有研究表明，FGF20可以與不同的受體結合，從而產生不同的功能。FGFR2介導的信號途徑在癌癥發展的過程中起到重要作用，FGF20可以與FGFR2結合，從而激活一系列信號活動，進而影響腫瘤的發生發展［21-23］。Chamorro等［24］發現，FGF20是β-catenin的直接下游靶基因，突變的β-catenin能使RK3E細胞發生致瘤性轉化，說明在Wnt信號通路中，FGF20是促使腫瘤形成的關鍵因素。Katoh等［25］研究顯示，在胃腸道中，FGF18、FGF20和SPRY4是Wnt信號通路的有效靶點。另外，Katoh［26］研究發現 FGF20、JAG1 和 DKK1 是 Wnt/βcatenin信號級聯的靶基因，Wnt和FGF信號通路的串擾增強了β-catenin和NFAT信號級聯。同時姜治國［27］發現，FGF20高表達在肝癌的發生發展過程中有重要的生物學作用，可能是Wnt/β-catenin信號通路被異常激活。Wnt/β-catenin信號通路的負調節的表觀遺傳沉默和功能突變存在于多種人類癌癥中，這可能是由于β-catenin的累積導致細胞膜上的表達量減少［23］。目前關于FGF20的單克隆抗體的研究，未見相關報道。總之，隨著不斷的深入研究，制備抗FGF20單克隆抗體，無論是作為腫瘤診斷，還是作為靶向治療都具有潛在的臨床應用價值。
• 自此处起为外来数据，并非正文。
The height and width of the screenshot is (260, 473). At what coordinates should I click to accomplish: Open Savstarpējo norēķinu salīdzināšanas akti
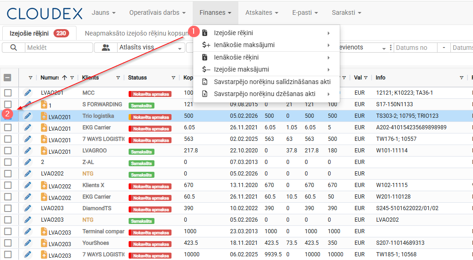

本研究通過大腸桿菌原核表達系統，成功構建表達FGF20工程菌，經過誘導表達，分離純化獲得了高純度的目的蛋白，通過免疫小鼠制備鼠單克隆抗體，有限稀釋法篩選獲得了1株陽性雜交瘤細胞株，抗體經過ELISA效價，WB和SPR檢測，結果顯示可以與自制的FGF20目的蛋白和商品化的FGF20蛋白結合，自制單克隆抗體與FGF20目的蛋白的親和力Kd值達到1.07×10-7mol/L。該雜交瘤細胞株表達的抗體，可用于對組織細胞中FGF20蛋白表達檢測，癌細胞診斷，或者靶向治療等研究。本課題組后續會進一步進行FGF20單克隆抗體的篩選、配對和FGF20多克隆抗體的制備工作，為開發快速檢測FGF20的檢測試劑盒做準備。

4 結論

本研究通過構建表達FGF20的原核載體，并在大腸桿菌BL21（DE3）plysS中進行表達，通過分離純化獲得重組蛋白，通過免疫小鼠，有限稀釋法進行單克隆篩選，獲得1株穩定分泌抗體的陽性雜交瘤細胞株，通過ELISA、WB等對抗體進行分析鑒定。